- [The task] Begin at the first line below and copy each line exactly, ending with the line where "Given: Click the" appears.
Available data: Begin
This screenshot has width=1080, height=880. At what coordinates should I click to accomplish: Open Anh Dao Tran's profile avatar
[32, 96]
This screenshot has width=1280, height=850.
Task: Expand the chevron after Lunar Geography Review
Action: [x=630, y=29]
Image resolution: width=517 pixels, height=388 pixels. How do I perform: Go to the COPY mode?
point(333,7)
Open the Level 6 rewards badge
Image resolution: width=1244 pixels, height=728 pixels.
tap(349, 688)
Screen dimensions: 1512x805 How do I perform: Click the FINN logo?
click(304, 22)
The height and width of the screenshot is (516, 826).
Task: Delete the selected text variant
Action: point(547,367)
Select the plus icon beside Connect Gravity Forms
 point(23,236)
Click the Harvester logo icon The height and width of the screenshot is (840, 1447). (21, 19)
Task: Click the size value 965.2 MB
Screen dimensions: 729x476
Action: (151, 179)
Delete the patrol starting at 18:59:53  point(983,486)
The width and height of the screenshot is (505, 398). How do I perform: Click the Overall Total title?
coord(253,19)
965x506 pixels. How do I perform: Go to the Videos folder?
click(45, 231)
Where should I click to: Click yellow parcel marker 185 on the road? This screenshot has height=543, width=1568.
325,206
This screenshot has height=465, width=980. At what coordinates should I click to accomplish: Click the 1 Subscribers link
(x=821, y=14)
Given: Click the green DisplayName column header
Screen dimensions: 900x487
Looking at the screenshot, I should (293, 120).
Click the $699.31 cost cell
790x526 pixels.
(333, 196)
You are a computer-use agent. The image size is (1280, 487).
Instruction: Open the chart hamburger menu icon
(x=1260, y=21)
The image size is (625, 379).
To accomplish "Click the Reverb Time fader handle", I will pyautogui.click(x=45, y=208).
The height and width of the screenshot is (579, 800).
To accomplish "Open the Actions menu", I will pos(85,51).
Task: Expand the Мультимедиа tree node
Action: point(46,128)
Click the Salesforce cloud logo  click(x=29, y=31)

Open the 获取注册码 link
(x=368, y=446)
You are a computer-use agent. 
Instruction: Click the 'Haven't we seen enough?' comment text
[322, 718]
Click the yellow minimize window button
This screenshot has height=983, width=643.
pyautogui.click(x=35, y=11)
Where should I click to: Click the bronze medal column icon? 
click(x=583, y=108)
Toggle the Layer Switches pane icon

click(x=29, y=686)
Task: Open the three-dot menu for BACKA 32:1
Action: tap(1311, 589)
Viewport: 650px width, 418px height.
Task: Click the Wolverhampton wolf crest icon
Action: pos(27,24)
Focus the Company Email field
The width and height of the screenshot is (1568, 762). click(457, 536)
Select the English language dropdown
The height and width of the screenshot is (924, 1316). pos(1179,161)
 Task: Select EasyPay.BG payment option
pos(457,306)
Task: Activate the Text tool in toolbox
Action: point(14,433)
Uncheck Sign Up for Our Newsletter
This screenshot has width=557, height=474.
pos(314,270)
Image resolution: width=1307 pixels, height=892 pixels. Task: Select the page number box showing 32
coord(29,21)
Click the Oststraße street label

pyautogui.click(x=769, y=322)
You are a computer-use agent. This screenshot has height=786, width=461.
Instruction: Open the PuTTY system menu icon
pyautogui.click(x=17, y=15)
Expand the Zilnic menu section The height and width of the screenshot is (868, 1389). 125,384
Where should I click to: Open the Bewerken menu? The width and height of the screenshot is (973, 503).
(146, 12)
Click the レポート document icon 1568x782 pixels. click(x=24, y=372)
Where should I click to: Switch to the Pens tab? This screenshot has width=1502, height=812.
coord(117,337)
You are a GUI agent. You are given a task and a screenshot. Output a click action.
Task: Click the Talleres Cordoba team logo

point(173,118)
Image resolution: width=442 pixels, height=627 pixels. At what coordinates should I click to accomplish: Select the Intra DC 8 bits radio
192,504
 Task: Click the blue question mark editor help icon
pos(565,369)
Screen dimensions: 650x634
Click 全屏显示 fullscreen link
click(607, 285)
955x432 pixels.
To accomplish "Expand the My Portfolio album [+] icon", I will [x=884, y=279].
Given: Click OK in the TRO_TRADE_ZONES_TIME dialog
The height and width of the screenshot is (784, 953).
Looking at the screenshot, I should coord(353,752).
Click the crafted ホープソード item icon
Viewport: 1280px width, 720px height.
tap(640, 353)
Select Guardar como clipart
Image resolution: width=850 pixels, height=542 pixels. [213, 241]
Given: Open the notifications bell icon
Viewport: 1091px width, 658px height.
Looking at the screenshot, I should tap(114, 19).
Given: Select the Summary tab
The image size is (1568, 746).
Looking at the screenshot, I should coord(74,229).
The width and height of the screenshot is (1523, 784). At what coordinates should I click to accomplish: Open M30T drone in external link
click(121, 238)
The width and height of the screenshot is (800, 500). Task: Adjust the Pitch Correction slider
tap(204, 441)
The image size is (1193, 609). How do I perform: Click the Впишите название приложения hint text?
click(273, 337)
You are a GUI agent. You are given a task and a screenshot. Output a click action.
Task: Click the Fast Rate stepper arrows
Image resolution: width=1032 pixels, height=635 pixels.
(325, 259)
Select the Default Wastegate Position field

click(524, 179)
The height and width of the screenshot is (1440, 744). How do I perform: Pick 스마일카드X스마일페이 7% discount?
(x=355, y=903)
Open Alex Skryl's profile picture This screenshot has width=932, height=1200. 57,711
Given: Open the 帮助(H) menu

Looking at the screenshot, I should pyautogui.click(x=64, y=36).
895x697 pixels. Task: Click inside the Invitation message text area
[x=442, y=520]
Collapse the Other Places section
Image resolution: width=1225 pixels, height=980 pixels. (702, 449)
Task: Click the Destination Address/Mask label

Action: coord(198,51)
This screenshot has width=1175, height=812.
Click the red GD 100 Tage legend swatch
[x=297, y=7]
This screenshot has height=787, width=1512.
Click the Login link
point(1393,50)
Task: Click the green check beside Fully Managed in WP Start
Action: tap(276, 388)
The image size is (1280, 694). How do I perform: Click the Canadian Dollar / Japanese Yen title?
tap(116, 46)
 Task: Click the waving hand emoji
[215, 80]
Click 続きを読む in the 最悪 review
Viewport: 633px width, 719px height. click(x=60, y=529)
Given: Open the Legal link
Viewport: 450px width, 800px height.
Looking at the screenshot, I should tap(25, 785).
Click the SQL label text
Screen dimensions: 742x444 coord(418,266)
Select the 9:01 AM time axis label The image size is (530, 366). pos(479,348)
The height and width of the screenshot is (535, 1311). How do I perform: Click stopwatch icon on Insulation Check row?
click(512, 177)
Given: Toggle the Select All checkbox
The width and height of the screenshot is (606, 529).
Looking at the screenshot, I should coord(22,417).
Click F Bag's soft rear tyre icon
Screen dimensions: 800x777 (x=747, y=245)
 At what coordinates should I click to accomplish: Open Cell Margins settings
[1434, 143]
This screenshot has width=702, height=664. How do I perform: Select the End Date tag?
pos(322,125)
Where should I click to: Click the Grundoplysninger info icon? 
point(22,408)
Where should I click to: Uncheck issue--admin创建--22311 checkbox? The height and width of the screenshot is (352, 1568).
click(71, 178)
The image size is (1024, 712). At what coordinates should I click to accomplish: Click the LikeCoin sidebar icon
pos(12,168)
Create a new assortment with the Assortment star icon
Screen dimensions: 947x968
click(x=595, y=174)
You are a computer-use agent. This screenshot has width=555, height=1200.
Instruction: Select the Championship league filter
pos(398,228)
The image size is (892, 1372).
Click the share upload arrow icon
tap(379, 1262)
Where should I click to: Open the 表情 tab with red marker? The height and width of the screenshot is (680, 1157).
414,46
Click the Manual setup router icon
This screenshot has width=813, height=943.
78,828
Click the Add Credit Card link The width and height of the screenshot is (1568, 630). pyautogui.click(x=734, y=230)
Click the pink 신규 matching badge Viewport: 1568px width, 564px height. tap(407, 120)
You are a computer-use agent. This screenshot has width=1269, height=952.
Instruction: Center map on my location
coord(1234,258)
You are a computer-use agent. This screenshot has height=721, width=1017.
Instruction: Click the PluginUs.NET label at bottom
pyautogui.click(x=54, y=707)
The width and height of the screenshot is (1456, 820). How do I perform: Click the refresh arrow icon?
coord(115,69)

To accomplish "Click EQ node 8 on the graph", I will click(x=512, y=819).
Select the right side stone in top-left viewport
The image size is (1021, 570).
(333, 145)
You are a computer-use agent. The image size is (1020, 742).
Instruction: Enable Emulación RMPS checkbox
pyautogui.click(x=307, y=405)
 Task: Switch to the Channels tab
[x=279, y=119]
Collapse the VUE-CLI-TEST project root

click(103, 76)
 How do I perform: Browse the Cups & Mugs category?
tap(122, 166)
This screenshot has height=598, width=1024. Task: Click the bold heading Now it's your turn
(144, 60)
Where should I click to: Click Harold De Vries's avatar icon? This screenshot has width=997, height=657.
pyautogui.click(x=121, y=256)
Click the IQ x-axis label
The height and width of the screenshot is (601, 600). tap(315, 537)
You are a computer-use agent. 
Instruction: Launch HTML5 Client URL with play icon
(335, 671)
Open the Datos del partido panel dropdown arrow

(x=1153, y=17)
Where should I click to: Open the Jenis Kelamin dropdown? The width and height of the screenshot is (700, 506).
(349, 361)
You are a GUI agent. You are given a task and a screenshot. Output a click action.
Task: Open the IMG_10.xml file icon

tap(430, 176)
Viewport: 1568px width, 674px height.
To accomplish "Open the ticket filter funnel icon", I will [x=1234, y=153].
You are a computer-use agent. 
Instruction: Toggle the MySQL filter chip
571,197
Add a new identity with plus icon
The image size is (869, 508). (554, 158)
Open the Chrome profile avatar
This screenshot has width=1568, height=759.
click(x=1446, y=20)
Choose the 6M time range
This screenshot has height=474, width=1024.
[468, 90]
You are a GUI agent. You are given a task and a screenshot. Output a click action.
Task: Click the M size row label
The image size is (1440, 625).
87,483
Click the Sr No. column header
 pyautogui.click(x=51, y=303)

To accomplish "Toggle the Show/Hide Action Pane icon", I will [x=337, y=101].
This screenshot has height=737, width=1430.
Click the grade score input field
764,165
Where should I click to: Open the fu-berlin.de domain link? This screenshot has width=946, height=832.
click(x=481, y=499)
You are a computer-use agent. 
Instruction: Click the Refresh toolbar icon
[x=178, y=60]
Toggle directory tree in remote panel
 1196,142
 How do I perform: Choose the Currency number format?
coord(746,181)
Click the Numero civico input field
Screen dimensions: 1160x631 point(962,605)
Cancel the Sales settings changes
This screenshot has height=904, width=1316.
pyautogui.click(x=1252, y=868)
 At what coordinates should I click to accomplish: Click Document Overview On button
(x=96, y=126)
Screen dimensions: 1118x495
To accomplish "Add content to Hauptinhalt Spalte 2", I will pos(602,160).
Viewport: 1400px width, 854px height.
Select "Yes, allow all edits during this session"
Available data: End
- [Answer section]
This screenshot has width=1080, height=880. At what coordinates should I click to accomplish: Open Anh Dao Tran's profile avatar
[32, 96]
This screenshot has width=1280, height=850.
Task: Expand the chevron after Lunar Geography Review
Action: [x=630, y=29]
Image resolution: width=517 pixels, height=388 pixels. How do I perform: Go to the COPY mode?
point(333,7)
Open the Level 6 rewards badge
Image resolution: width=1244 pixels, height=728 pixels.
tap(349, 688)
Screen dimensions: 1512x805 How do I perform: Click the FINN logo?
click(304, 22)
The height and width of the screenshot is (516, 826).
Task: Delete the selected text variant
Action: point(547,367)
Select the plus icon beside Connect Gravity Forms
 point(23,236)
Click the Harvester logo icon The height and width of the screenshot is (840, 1447). (21, 19)
Task: Click the size value 965.2 MB
Screen dimensions: 729x476
Action: (151, 179)
Delete the patrol starting at 18:59:53  point(983,486)
The width and height of the screenshot is (505, 398). How do I perform: Click the Overall Total title?
coord(253,19)
965x506 pixels. How do I perform: Go to the Videos folder?
click(45, 231)
Where should I click to: Click yellow parcel marker 185 on the road? This screenshot has height=543, width=1568.
325,206
This screenshot has height=465, width=980. At what coordinates should I click to accomplish: Click the 1 Subscribers link
(x=821, y=14)
Given: Click the green DisplayName column header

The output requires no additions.